▶ _SOURCE TEXT_:
Central European University in Vienna (Web)
Time: 17.04.2021, 11-17.00 Uhr
Venue: virtual space, via Vienna
Zoom: Link
The outbreak of the Covid-19 pandemic prompted a quest for historical parallels that help us contextualize this traumatic event. The voices of historians, sociologists, and philosophers of science are vital in this debate. The event, consisting of an expert panel and a seminar, focuses on the experience of interwar East Central Europe to explore these historical parallels.
Expert panel (11:00-13:00)
The expert panel brings together scholars working on various contexts and issues connected to biopolitics in East Central Europe. Their presentations will be followed by a discussion, moderated by Professor Jakob Vogel of the Centre Marc Bloch and Humboldt-Universität in Berlin.

▶ _GIVEN INFORMATION_:

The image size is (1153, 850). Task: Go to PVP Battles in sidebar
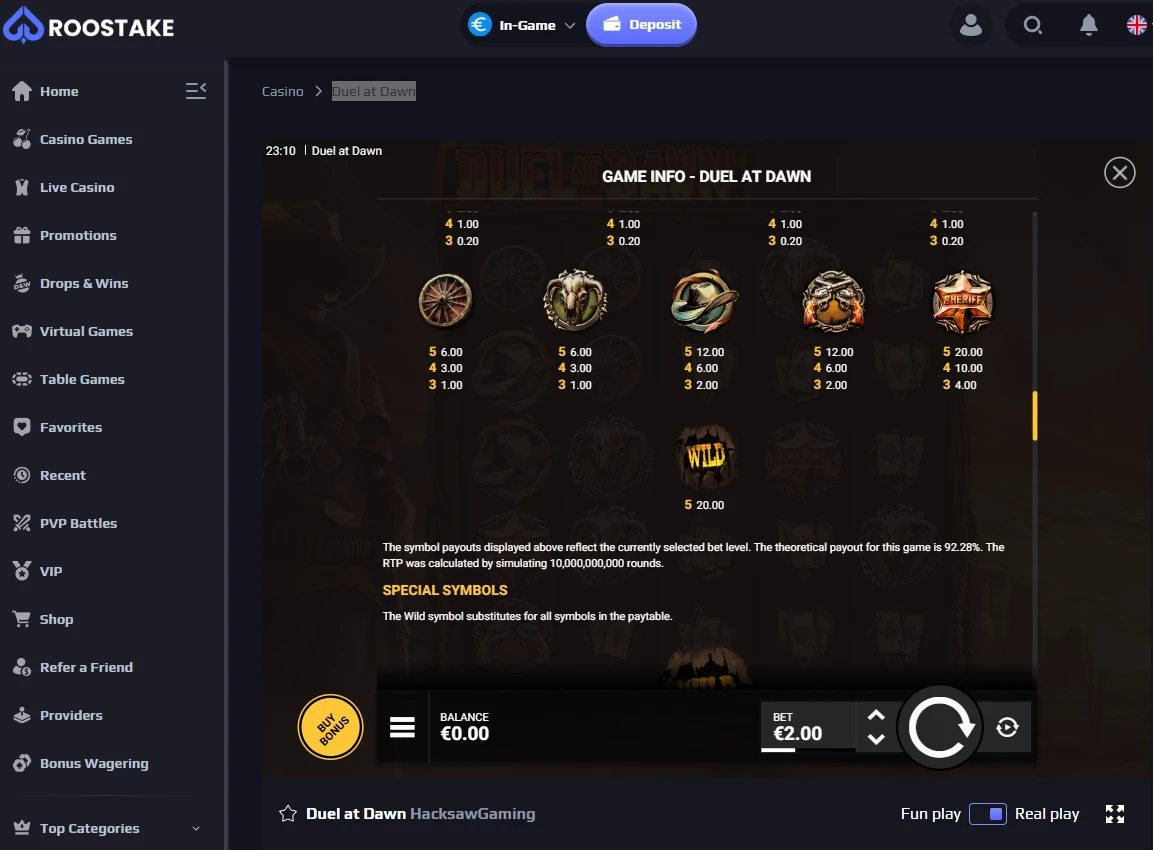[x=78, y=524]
* * *
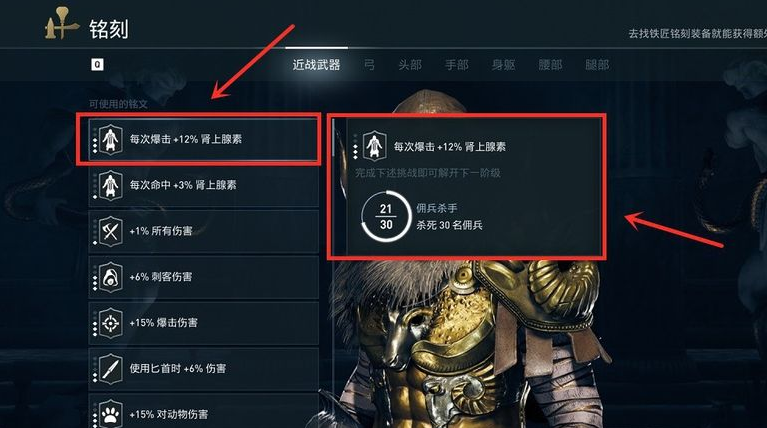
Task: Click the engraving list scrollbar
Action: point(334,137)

▶ _WORK TASK A_: Decide whether each statement agrees with the event notice above, answering yes or no and quoting the deciding words: (i) The expert panel runs from 11:00 to 13:00. (ii) The event consists of an expert panel and a lecture series. (iii) Professor Jakob Vogel moderates the discussion after the presentations.
▶ _WORK TASK B_: Name every kind of scholar whose voices the event notice calls vital in the debate.

▶ _RESULT A_:
(i) Yes: "Expert panel (11:00-13:00)"
(ii) No: "consisting of an expert panel and a seminar"
(iii) Yes: "moderated by Professor Jakob Vogel of the Centre Marc Bloch and Humboldt-Universität in Berlin"

▶ _RESULT B_: historians, sociologists, philosophers of science